Multiple thread/process access to single GPU

Hi,

I’m working with a legacy C code, from which I would like to ship out compute-expensive routines/code blocks to the GPU using CUDA. I have a GPU that is mounted on a workstation with 2 dual-core CPUs. My legacy code is multi-process code, which means that I have routines that are running concurrently in separate parallel processes on all the 4 cores, and all of these routines would like to access the GPU. Is there a way by which I could schedule tasks from all 4 cores to run concurrently on the GPU, or use the GPU optimally?

Thanks,
GP

The driver does it for you. Simply launch kernel from each of your CPU threads.

Paulius

[quote name=‘paulius’ date=‘May 12 2008, 01:14 PM’]

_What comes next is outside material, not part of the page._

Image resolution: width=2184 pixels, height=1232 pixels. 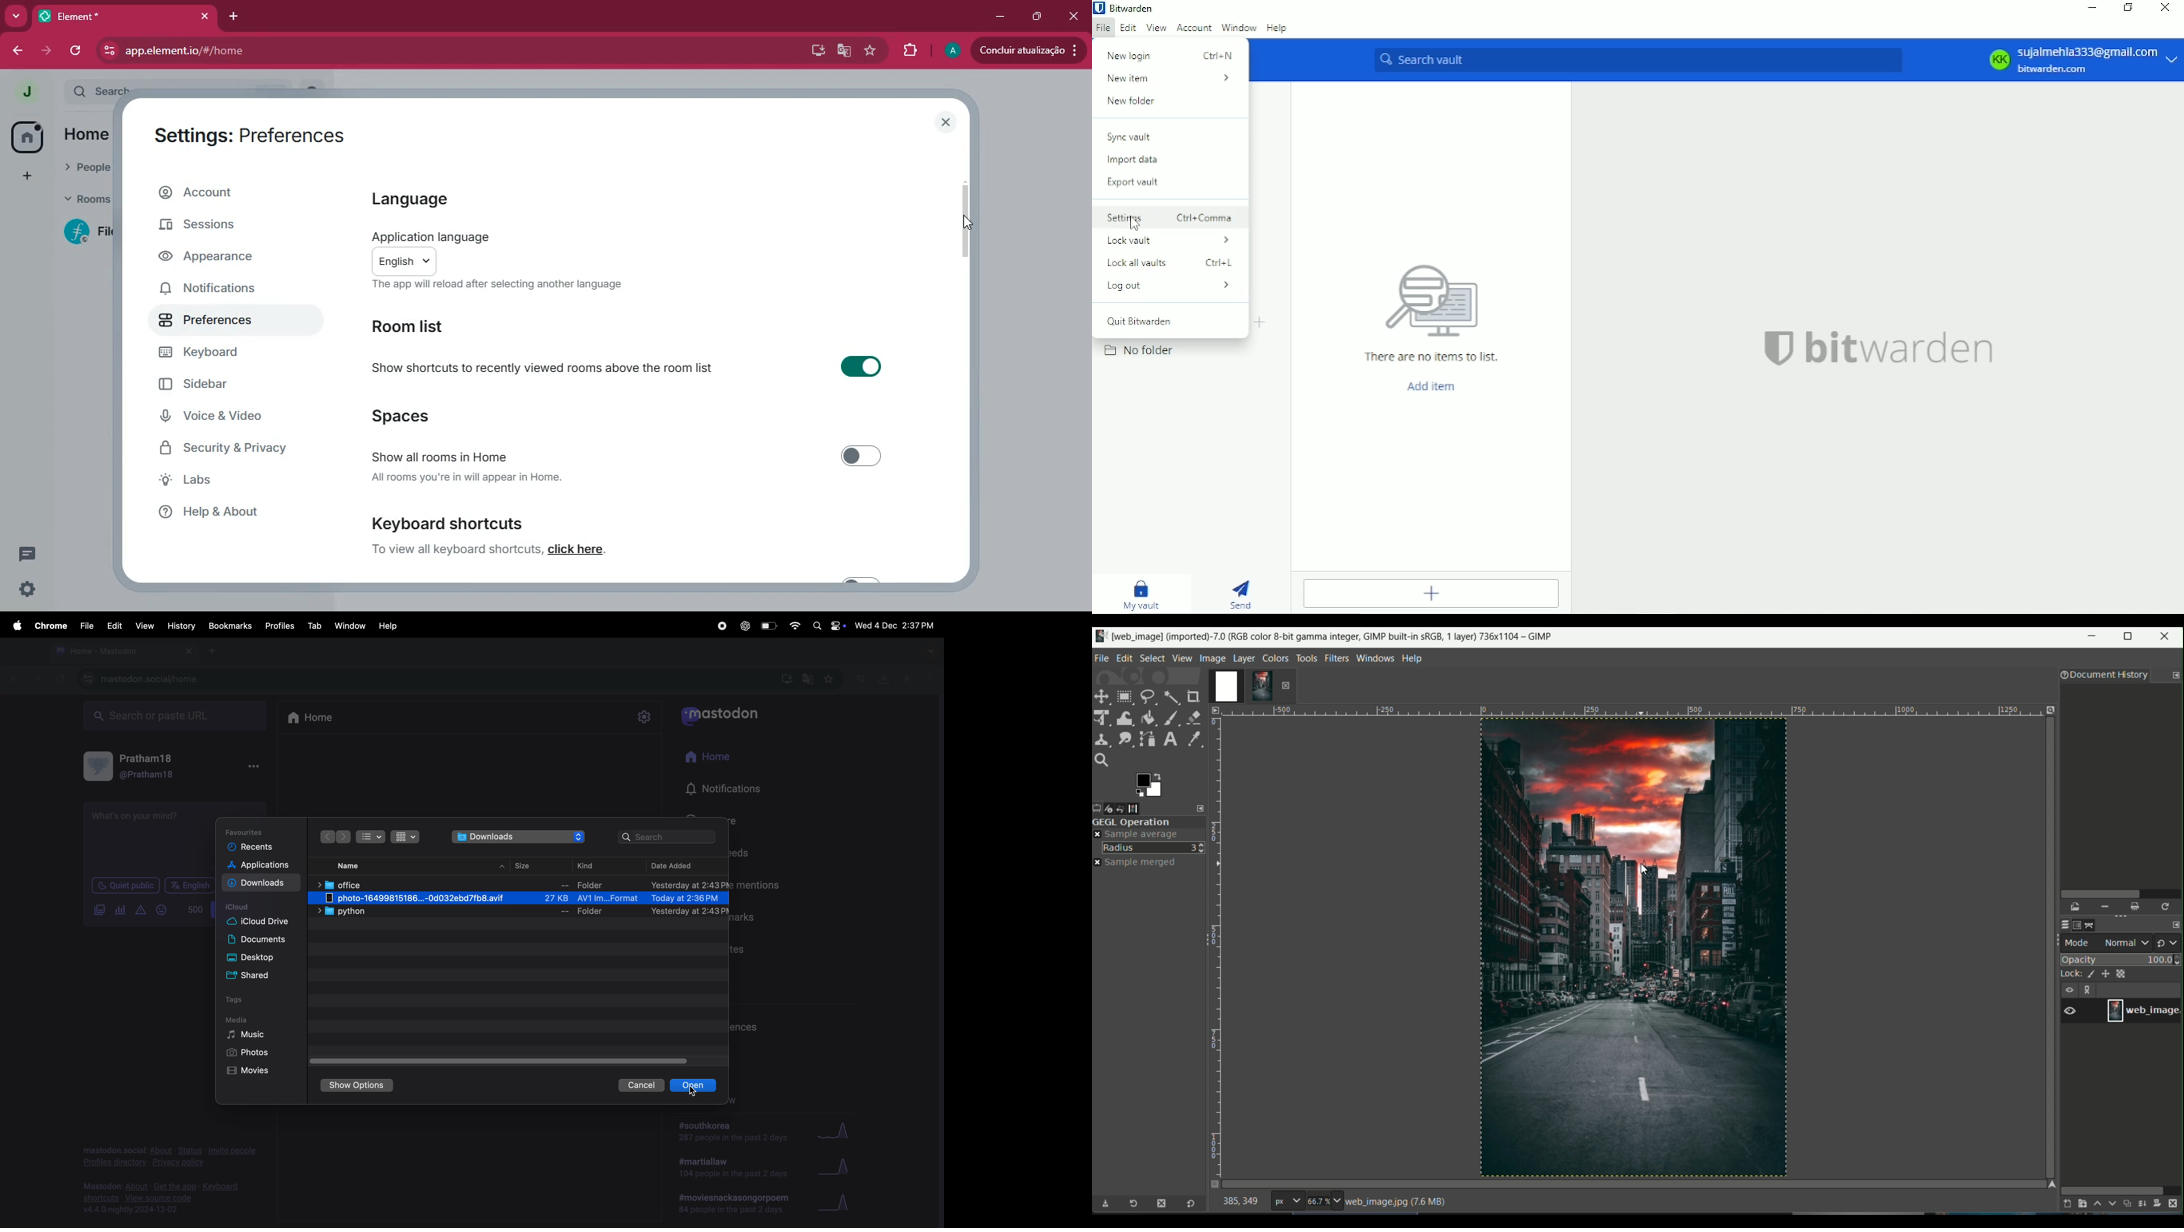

The driver does it for you. Simply launch kernel from each of your CPU threads.

Thanks Paulius, but can we launch a kernel from each separate process, to the same GPU, at the same time?

Yes, but they wont be executed concurrently on a single GPU, but in a sequential manner.

Also, CUDA contexts of different threads|processes will live in separate address spaces, this might be worth noting, you cannot share data between them on the GPU.

Can I run different streams from a single kernel on (i) separate processes and (ii) separate threads? Could this be a way to overlap data transfer and compute for separate processes and/or separate threads?